Guide to hip replacement surgery

There is little doubt that advancements in medicine have changed lives, and hip replacements are a case in point. If you think you may need such an operation, here's what you need to know about the procedure.

Hip replacement surgery

Pic: Getty

About hip replacements
The hip joint is one of the largest joints in the body. The bones of this 'ball and socket' joint are connected to each other with ligaments, and surrounded by cartilage that prevents them from rubbing against each other.

When the joint itself, or the cartilage that surrounds it, becomes damaged, it can cause pain that leads to problems with certain movements, such as walking or driving. A hip replacement does exactly what it says on the tin - the damaged joint is replaced with an artificial one, and most patients report a significant reduction in pain, or improved movement, following the procedure.

Often age-related, hip replacements are most commonly carried out on adults between the ages of 60 and 80. Wear and tear to the cartilage caused by osteoarthritis is often a cause of pain and impaired movement, while rheumatoid arthritis sometimes causes the immune system to attack the lining of the joint, leading to pain and stiffness. A fall or similar trauma to the joint itself that causes significant damage may also mean the hip needs replacing.

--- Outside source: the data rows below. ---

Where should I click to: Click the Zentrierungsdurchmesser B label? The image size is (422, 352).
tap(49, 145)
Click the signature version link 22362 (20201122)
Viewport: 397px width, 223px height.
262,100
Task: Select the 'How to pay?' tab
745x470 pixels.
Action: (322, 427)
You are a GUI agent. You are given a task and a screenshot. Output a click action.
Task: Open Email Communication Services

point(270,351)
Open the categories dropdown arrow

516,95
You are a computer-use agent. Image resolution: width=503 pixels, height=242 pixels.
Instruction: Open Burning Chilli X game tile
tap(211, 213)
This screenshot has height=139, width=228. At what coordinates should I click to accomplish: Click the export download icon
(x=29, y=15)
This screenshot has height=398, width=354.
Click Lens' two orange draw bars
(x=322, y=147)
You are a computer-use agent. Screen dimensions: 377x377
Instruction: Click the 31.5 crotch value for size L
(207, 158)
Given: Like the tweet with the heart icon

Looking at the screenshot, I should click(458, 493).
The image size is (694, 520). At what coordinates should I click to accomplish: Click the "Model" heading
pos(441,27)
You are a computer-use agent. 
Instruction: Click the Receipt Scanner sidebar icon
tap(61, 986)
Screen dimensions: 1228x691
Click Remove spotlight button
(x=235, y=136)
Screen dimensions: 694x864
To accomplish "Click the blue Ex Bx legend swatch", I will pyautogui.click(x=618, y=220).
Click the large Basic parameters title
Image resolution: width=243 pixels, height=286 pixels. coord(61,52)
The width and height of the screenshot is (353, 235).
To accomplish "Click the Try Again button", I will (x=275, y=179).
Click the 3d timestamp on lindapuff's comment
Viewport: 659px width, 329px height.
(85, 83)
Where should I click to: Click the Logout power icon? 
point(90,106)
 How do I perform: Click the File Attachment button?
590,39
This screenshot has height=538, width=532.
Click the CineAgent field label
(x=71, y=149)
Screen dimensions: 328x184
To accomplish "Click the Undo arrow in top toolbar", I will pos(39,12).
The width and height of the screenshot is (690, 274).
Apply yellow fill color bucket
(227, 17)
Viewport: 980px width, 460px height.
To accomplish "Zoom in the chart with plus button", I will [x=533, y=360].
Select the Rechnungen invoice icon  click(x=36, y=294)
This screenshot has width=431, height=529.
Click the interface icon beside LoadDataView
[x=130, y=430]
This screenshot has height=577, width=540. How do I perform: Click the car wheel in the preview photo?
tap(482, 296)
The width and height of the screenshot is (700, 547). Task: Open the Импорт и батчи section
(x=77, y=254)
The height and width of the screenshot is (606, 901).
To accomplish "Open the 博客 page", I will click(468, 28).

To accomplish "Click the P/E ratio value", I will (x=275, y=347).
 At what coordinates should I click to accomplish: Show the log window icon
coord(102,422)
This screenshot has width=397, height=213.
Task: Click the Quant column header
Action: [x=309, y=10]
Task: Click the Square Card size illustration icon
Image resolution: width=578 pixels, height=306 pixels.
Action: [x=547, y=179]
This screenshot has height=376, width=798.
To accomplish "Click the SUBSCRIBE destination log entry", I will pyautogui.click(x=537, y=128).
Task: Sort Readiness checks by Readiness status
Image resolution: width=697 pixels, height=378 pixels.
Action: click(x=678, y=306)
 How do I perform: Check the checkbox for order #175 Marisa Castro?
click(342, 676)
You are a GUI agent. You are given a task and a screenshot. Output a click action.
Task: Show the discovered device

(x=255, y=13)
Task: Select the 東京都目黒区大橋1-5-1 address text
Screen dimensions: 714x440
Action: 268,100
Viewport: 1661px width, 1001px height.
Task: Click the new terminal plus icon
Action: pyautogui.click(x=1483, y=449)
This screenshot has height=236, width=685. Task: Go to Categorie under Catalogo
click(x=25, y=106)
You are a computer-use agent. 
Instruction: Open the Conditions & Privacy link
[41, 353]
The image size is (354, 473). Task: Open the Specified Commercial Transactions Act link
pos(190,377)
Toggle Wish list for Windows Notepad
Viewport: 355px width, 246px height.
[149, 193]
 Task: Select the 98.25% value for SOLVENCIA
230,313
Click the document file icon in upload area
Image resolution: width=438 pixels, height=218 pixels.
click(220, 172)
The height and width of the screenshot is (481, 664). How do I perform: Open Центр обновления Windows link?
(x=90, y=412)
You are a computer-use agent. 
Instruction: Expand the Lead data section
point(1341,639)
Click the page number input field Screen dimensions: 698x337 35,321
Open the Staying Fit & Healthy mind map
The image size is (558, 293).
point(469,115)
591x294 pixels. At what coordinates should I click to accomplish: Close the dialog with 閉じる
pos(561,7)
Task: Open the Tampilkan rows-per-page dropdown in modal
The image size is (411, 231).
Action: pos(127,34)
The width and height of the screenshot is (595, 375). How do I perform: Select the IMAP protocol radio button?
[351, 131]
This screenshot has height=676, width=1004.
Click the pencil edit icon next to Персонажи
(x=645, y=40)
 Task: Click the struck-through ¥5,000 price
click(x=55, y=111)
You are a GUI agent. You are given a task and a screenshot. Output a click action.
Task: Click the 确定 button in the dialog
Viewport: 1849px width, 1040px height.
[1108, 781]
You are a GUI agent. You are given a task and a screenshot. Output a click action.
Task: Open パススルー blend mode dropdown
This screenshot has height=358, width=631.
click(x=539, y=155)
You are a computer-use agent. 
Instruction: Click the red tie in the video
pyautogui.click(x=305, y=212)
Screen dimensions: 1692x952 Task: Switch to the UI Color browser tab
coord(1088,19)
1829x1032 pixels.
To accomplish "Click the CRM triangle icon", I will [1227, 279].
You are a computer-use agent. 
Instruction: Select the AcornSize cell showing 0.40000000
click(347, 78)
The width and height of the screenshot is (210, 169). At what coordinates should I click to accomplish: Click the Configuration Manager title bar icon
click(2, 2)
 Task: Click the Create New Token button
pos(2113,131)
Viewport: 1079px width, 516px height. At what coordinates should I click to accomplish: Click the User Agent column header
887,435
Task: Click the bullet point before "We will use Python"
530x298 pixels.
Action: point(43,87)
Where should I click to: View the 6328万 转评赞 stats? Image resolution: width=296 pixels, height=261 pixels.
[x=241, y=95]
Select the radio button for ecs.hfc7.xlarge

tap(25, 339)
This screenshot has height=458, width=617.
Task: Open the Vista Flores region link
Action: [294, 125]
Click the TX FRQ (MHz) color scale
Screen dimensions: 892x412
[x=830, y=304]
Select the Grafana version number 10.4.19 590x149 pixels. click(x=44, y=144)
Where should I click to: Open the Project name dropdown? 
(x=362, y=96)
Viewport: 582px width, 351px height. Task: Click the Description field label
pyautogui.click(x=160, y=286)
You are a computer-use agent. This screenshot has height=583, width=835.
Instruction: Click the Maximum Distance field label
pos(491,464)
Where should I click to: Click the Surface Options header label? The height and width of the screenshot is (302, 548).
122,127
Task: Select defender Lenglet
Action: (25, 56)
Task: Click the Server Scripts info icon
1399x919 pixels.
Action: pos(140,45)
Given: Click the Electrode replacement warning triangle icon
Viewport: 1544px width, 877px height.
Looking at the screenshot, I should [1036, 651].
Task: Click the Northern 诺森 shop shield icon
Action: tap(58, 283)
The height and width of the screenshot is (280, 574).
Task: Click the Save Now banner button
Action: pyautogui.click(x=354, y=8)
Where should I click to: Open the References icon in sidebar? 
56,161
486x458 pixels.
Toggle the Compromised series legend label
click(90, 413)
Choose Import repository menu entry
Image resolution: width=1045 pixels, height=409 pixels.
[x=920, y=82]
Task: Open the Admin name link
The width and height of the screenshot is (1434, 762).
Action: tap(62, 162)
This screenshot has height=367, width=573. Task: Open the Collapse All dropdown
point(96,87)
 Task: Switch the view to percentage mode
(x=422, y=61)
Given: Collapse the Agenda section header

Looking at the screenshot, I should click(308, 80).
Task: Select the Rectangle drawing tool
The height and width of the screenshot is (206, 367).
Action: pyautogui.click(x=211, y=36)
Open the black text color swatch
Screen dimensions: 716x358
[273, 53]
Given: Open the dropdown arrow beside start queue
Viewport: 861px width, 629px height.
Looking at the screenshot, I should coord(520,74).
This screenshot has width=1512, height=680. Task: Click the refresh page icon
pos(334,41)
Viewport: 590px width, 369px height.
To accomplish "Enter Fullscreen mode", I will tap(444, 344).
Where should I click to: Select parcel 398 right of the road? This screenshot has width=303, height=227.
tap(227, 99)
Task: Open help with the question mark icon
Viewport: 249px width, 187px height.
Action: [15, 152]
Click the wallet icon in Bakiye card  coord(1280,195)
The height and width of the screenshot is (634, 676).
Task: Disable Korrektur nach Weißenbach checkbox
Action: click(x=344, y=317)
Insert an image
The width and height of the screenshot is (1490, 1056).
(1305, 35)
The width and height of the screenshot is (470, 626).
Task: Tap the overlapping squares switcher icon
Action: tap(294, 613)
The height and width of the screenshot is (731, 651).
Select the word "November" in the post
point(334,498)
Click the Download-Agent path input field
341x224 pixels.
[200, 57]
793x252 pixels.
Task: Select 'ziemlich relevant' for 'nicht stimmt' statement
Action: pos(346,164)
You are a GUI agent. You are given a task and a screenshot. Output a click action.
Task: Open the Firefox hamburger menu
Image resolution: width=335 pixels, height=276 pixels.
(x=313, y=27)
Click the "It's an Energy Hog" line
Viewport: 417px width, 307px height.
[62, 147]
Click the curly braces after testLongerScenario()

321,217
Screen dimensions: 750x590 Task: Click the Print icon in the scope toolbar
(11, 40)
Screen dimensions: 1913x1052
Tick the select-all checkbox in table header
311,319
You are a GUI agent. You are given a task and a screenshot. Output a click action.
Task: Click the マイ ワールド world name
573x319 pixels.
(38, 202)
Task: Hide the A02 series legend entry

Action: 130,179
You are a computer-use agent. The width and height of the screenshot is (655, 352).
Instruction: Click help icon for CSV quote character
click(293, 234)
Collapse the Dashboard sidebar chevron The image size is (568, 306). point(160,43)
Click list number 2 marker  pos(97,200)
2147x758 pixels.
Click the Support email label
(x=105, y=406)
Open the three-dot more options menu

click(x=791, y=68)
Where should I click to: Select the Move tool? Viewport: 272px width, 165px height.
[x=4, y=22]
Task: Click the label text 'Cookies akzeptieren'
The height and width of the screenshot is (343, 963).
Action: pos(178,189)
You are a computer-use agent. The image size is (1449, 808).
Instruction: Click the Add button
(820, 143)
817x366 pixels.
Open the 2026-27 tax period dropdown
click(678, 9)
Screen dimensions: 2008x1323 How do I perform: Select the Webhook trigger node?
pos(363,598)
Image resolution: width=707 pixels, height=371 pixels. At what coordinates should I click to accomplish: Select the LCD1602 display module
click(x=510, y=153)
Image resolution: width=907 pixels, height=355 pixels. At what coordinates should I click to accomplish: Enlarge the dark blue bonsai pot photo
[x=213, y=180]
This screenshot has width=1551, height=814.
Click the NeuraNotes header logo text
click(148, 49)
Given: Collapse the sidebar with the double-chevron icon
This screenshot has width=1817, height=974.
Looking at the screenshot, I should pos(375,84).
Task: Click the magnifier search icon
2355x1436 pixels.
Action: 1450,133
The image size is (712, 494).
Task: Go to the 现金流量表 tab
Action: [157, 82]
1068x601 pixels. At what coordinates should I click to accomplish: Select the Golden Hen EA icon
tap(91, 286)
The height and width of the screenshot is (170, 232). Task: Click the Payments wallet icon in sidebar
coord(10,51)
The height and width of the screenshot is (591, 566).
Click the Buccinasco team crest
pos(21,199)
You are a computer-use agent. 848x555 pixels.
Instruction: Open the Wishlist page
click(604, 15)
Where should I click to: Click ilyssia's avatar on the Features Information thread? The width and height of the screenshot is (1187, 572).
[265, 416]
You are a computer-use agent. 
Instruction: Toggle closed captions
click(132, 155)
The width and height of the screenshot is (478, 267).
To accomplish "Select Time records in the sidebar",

Though uncommon in children and younger adults, those suffering from hip dysplasia (where the hips have formed incorrectly) may sometimes need an operation to improve function and relieve pain.

The procedure
Hip replacements are common in the UK, with the NHS performing more than 70,000 such operations from April 2010 to April 2011. Patients are given a general anaesthetic or epidural while the operation is performed, and the surgery, during which the damaged joint is replaced with a metal alloy or ceramic prosthesis, usually takes between 60 and 90 minutes.

With the surgery over, most patients are encouraged to walk as quickly as possible, with the help of staff, and some are even able to get up the same day. Discomfort is to be expected, and sometimes the legs and feet can become swollen. Patients usually remain in hospital for three to five days.

Recovery and rehabilitation can be a painful process, and patients will need a walking aid for four to six weeks after the op, followed by a gentle exercise programme designed to regain and then improve use of the replacement joint. At this stage, patients will be advised to take care with certain movements or activities.

Often, patients are back to normal day-to-day activities with two or three months, but it can take up to a year to fully benefit from the new hip.

In the longer term, the surgeon who performed the operation will generally want to see the patient again after twelve months, just to check that all is working as it should, and an X-ray every five years will ensure that the hip joint is not loosening.

Risks and complications
In the immediate aftermath of the operation, any redness, fluid or increase in pain in the joint may be cause for concern, and patients should contact their GP to get things checked out.

According to the NHS, hip dislocation occurs in around one in 20 cases, and this requires further surgery, but the most common problem associated with hip replacements is loosening of the joint, which usually occurs 10 to 15 years after the initial surgery. Wear and tear can also occur, with metal-on-metal implants particularly prone to accelerated wear, so an annual check for these types of replacements is advised.

More serious complications include blood clots or infection of the tissue around the new hip joint, but these are uncommon, affecting fewer than one in 100 patients.

Though there are alternatives, a hip replacement could significantly improve quality of life for those suffering from arthritis-related problems or a hip fracture. If you think it could help you, visit your GP to further discuss the options.